Louis le Faible reste enfermé un an dans une cellule du couvent de Saint-Médard de Soissons, vêtu d’un sac de pénitent, sans domestiques. Si des prêtres appelés évêques (se disant successeurs de Jésus, qui n’institua jamais d’évêques) traitaient ainsi leur empereur, leur maître, le fils de Charlemagne, dans quel horrible esclavage n’avaient-ils pas plongé les citoyens ! à quel excès la nature humaine n’était-elle pas dégradée ! mais, et empereurs et peuples méritaient des fers si honteux, puisqu’ils s’y soumettaient.

Dans ce temps d’anarchie, les Normands, c’est-à-dire ce ramas de Norvégiens, de Suédois, de Danois, de Poméraniens, de Livoniens, infestaient les côtes de l’empire[1]. Ils brûlaient le nouvel évêché de Hambourg ; ils saccageaient la Frise ; ils faisaient prévoir les malheurs qu’ils devaient causer un jour, et on ne put les chasser qu’avec de l’argent : ce qui les invitait à revenir encore.

834. Louis, roi de Bavière, Pepin, roi d’Aquitaine, veulent délivrer leur père parce qu’ils sont mécontents de Lothaire leur frère. Lothaire est forcé d’y consentir. On réhabilite l’empereur dans Saint-Denis auprès de Paris ; mais il n’ose reprendre la couronne qu’après avoir été absous par les évêques.

835. Dès qu’il est absous, il peut lever des armées, Lothaire lui rend sa femme Judith et son fils Charles, Une assemblée à Thionville anathématise celle de Soissons. Il n’en coûte à l’archevêque Ebbon que la perte de son siége ; encore ne fut-il déposé que dans la sacristie. L’empereur l’avait été au pied de l’autel.

836. Toute cette année se passe en vaines négociations, et est marquée par des calamités publiques.

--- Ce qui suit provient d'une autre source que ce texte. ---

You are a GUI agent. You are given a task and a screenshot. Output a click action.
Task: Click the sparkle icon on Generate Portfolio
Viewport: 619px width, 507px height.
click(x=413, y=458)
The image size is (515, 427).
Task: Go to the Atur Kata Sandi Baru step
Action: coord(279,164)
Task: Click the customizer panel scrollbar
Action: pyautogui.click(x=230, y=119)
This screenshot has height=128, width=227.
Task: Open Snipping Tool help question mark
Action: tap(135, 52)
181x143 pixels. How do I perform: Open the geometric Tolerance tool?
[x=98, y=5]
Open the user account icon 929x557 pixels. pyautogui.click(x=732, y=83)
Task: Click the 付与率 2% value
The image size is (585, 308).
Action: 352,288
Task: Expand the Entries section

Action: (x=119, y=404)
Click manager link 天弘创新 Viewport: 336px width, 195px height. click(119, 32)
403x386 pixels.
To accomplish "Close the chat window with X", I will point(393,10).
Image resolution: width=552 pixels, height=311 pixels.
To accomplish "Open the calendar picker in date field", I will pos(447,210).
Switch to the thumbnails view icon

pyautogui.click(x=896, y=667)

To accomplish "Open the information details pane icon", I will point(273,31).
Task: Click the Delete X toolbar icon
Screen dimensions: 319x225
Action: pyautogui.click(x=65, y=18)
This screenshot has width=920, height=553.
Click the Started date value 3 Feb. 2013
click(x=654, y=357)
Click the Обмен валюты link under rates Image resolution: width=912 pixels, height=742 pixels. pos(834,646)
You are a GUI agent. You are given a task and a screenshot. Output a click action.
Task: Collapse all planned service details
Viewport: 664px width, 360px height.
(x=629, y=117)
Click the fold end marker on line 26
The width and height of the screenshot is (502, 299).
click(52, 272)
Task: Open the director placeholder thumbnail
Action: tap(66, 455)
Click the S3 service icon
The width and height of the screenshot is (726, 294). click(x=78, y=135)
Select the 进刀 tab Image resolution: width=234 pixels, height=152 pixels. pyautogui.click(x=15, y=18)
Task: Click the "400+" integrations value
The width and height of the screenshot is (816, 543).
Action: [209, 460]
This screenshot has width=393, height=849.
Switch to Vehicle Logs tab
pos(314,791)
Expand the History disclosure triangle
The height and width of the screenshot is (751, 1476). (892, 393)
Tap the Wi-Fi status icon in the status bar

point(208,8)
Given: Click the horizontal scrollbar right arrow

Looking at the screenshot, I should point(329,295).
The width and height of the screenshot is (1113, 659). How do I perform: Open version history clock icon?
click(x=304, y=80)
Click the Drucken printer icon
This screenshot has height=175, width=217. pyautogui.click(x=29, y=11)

837. Louis le Faible est malade. Une comète paraît : « Ne manquez pas, dit l’empereur à son astrologue, de me dire ce que cette comète signifie. » L’astrologue répondit qu’elle annonçait la mort d’un grand prince. L’empereur ne douta pas que ce ne fût la sienne. Il se prépara à la mort, et guérit. Dans la même année la comète eut son effet sur le roi Pepin son fils : ce fut un nouveau sujet de trouble.

  1. Voyez, tome XI page 304 ; et ci-après, page 249.